Exercise instructions.
Could you find each line of the data below that contains the word "agent" and copy those lines?

Records supplied.
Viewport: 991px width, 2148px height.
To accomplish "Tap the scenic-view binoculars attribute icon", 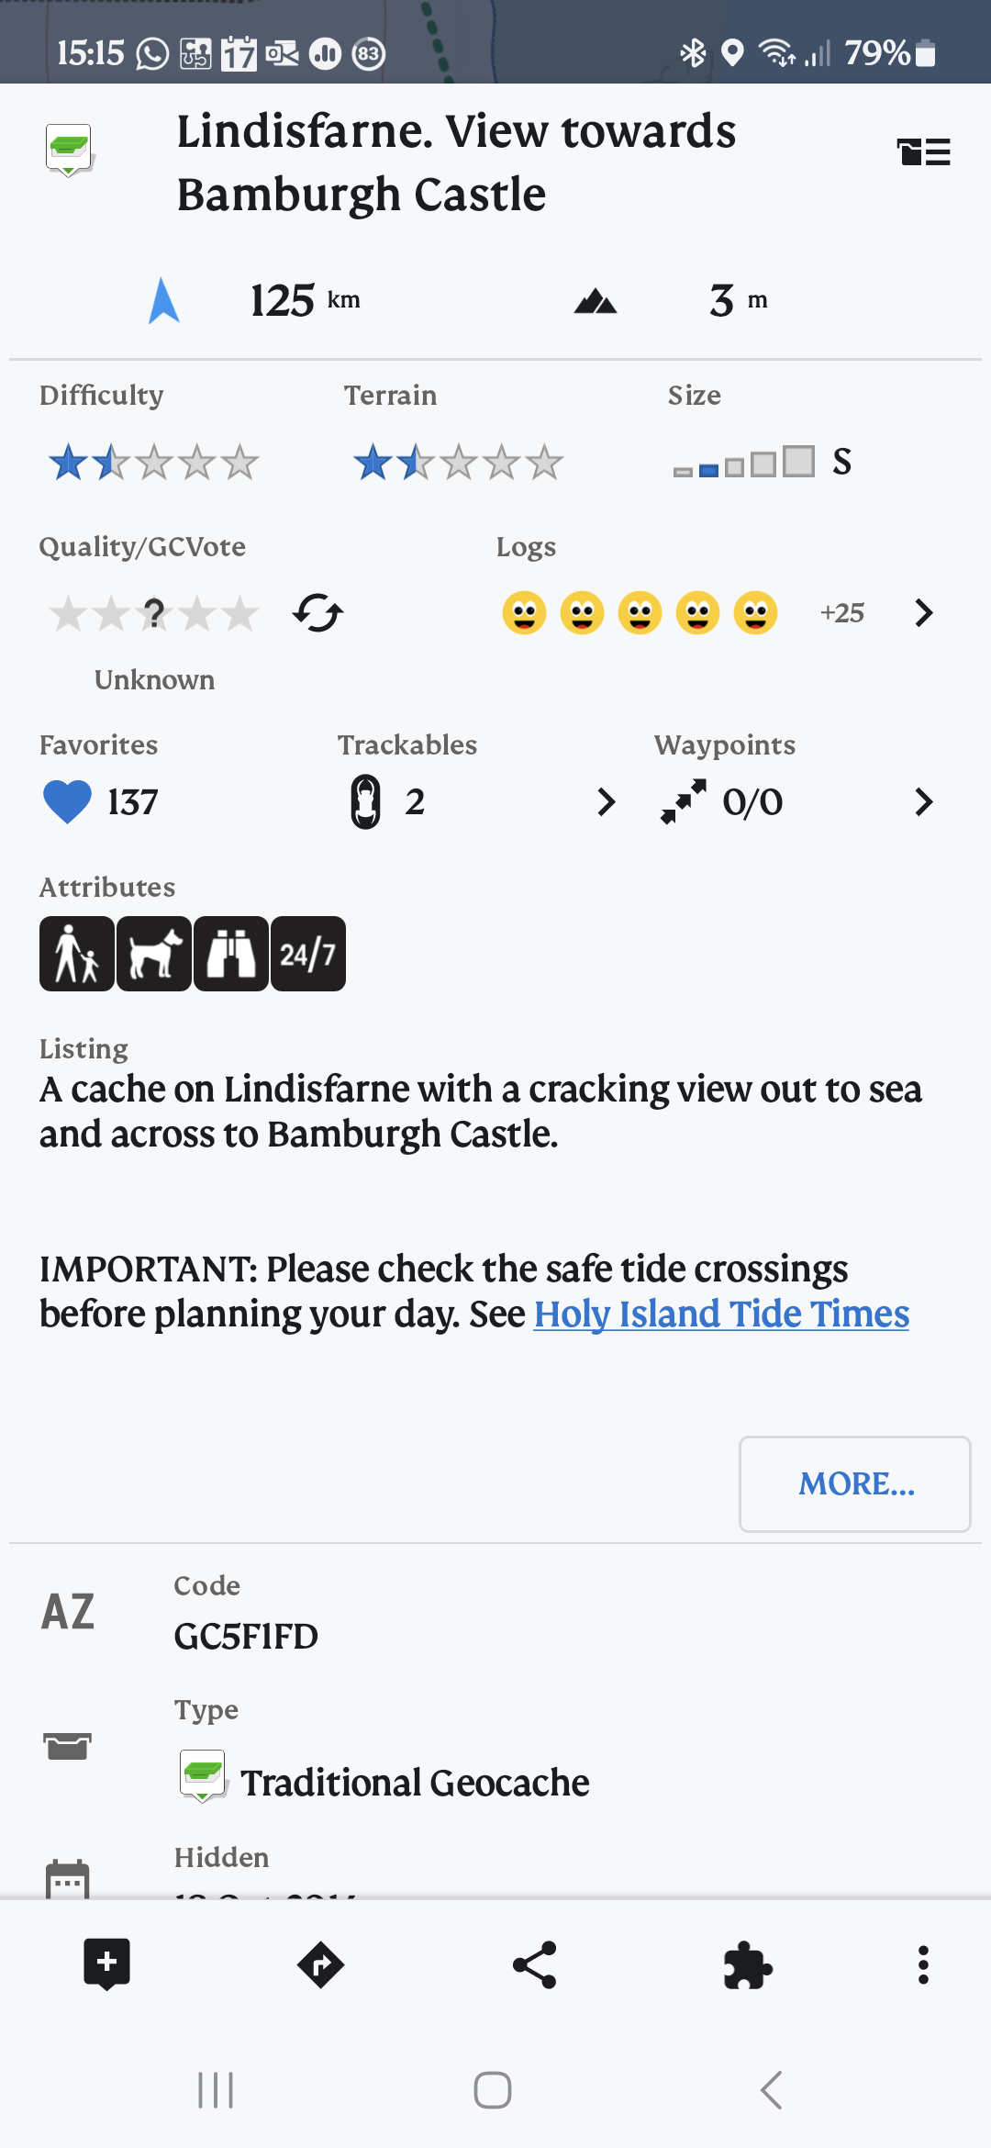I will [x=231, y=954].
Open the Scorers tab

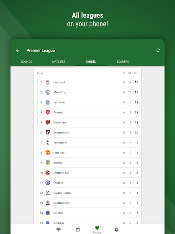tap(123, 62)
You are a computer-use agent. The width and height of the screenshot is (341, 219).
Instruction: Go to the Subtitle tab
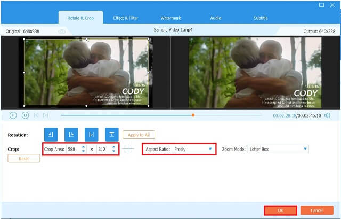[261, 18]

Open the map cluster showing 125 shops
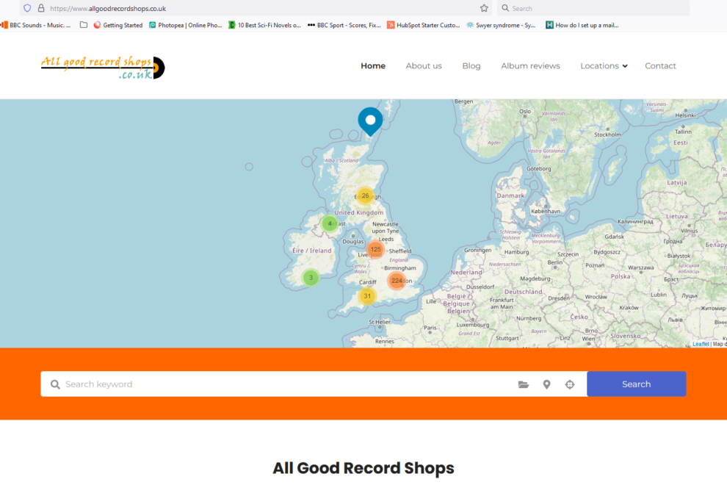click(375, 250)
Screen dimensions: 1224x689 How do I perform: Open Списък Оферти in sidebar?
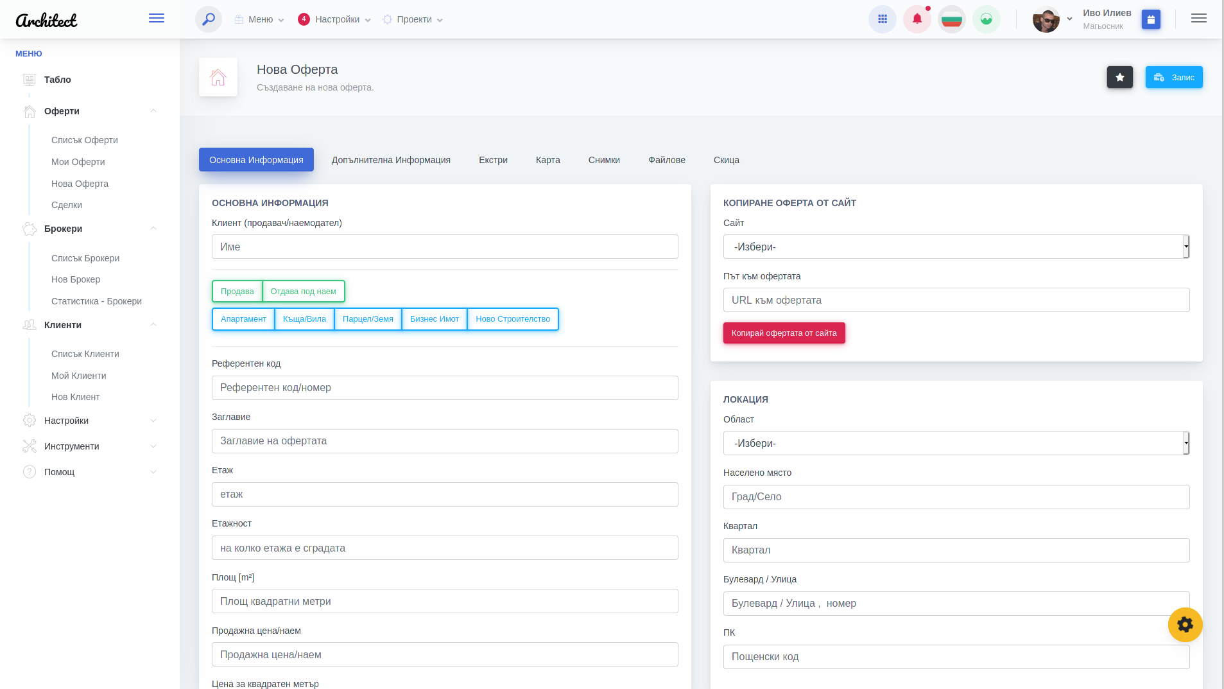85,140
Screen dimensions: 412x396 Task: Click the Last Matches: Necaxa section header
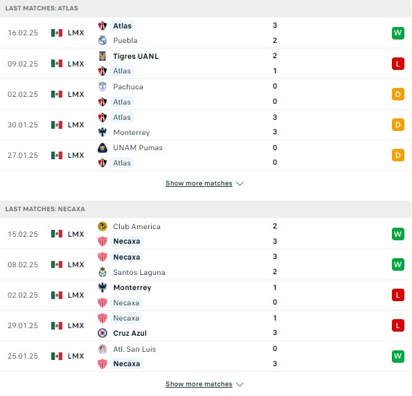[206, 209]
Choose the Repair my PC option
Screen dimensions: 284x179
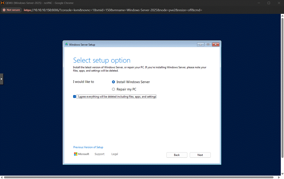113,90
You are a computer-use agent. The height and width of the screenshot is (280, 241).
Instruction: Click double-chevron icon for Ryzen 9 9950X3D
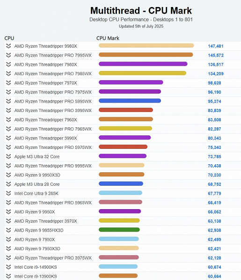[x=8, y=175]
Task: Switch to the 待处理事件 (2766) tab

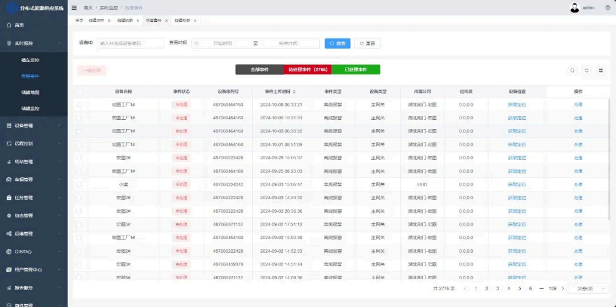Action: point(307,70)
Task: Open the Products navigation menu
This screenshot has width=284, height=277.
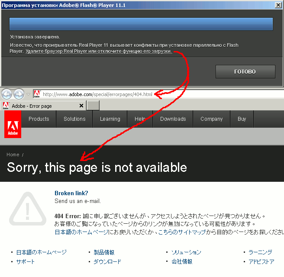Action: tap(39, 119)
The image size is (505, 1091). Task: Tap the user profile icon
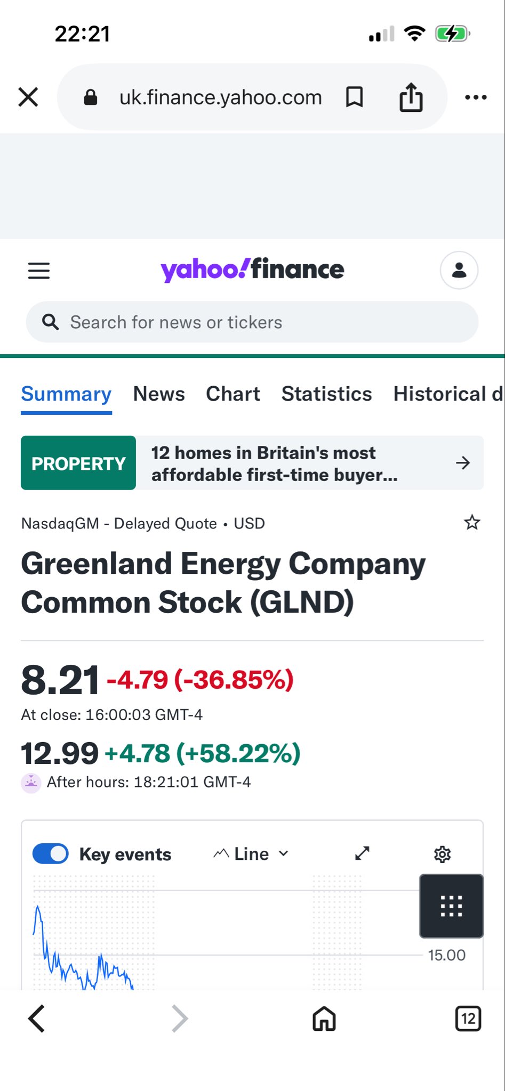pos(459,270)
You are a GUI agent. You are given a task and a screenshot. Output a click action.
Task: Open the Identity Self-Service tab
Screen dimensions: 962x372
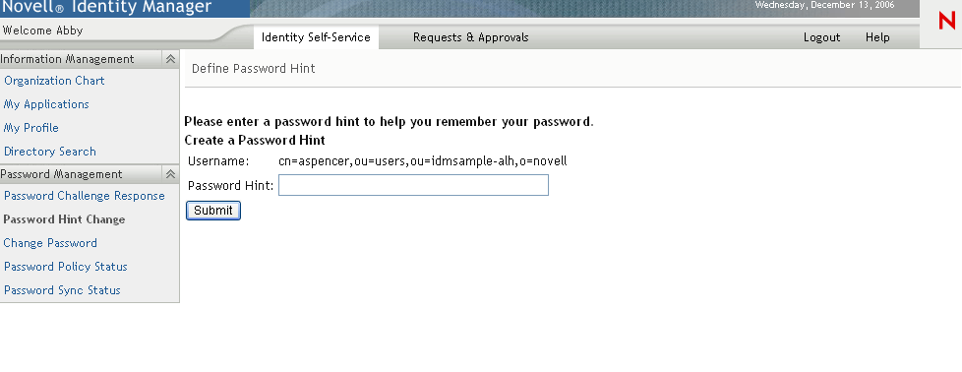point(316,37)
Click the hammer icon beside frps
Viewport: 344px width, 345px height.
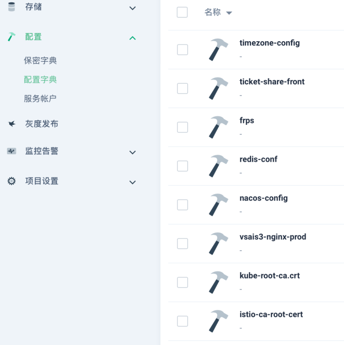coord(218,127)
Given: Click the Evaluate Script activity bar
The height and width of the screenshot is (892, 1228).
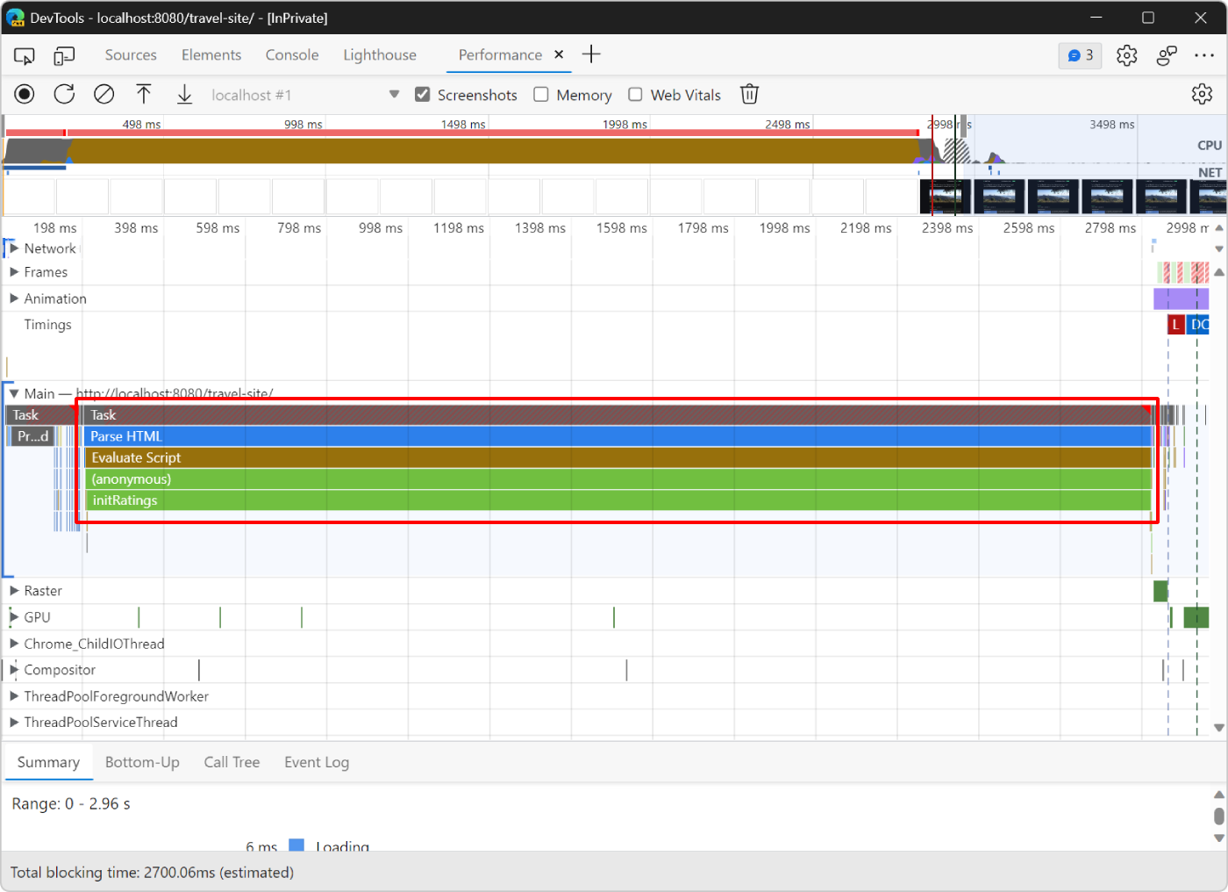Looking at the screenshot, I should [614, 457].
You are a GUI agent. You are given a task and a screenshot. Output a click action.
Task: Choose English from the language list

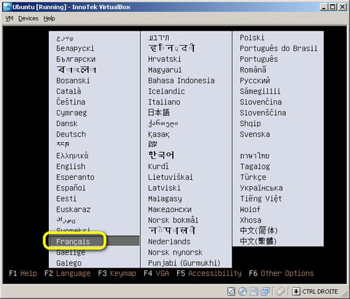pos(71,167)
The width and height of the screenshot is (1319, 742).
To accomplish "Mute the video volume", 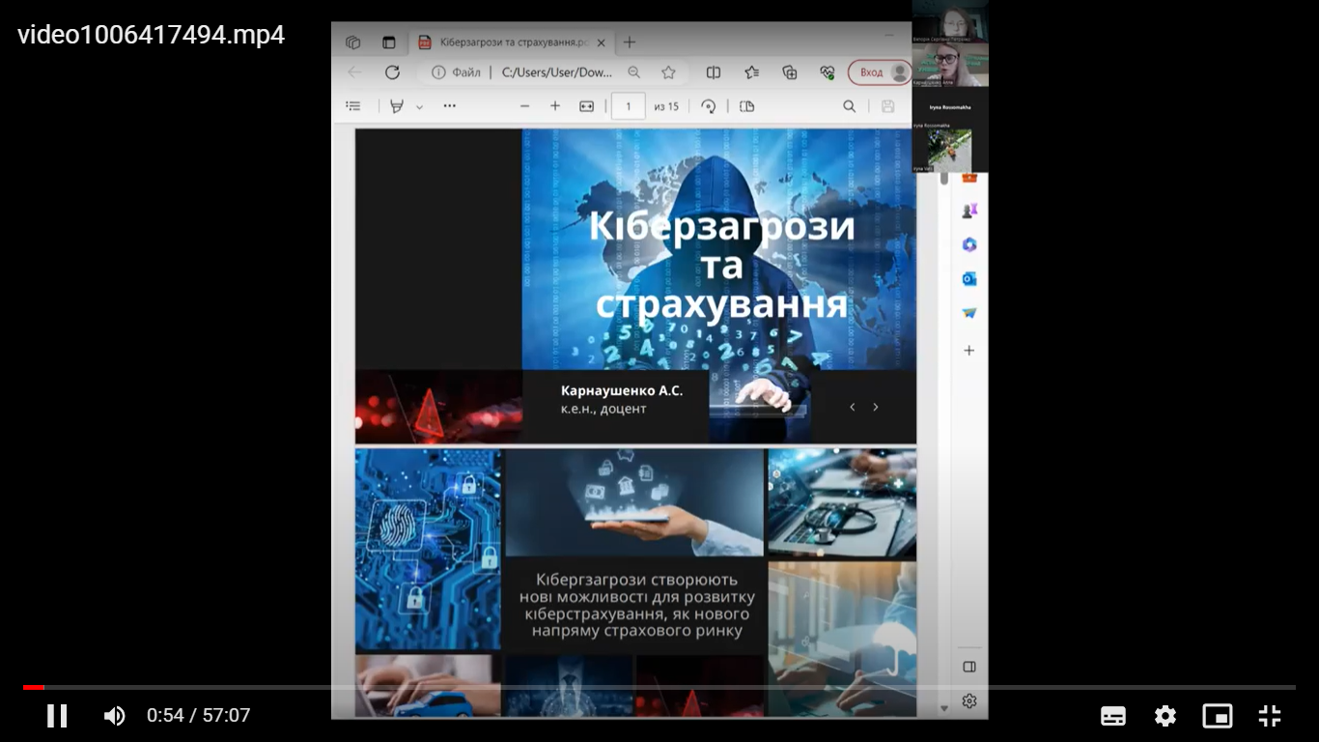I will click(114, 716).
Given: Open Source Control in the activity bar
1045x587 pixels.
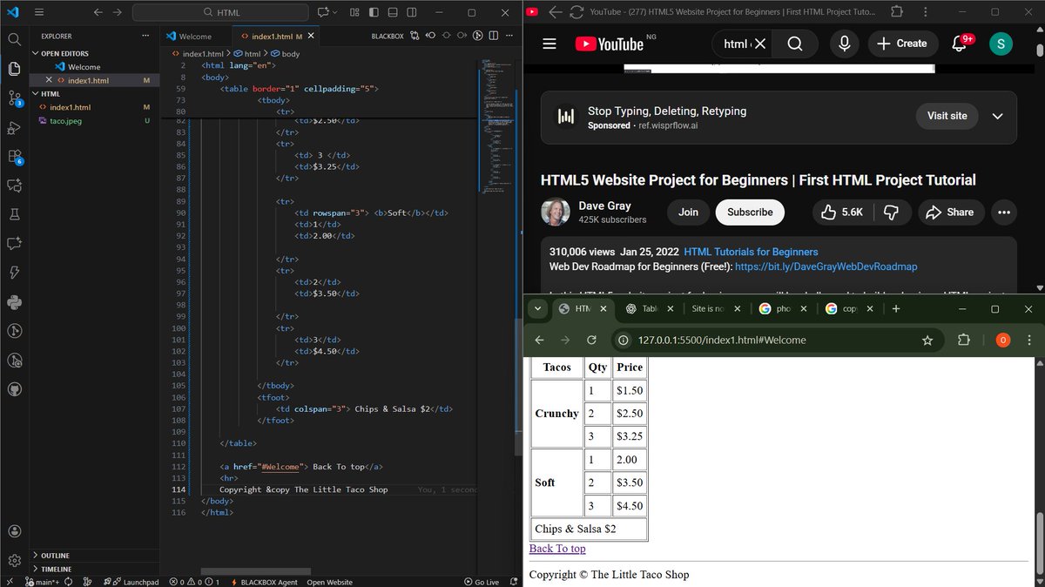Looking at the screenshot, I should pos(14,98).
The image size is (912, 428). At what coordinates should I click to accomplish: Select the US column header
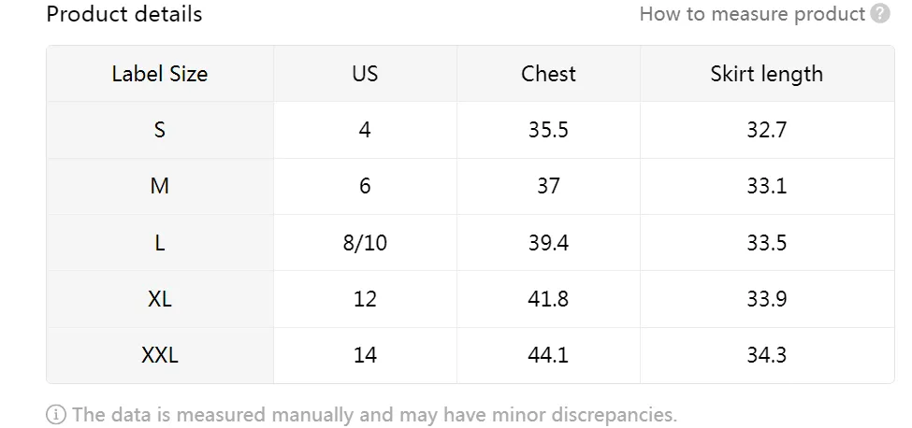tap(365, 74)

Your response.
You are a computer-use agent. The width and height of the screenshot is (341, 219).
You are a computer-use agent. The height and width of the screenshot is (280, 241).
You are a GUI agent. You are given a task and a screenshot. Output a click action.
You are a GUI agent. You are given a task and a screenshot. Output a click action.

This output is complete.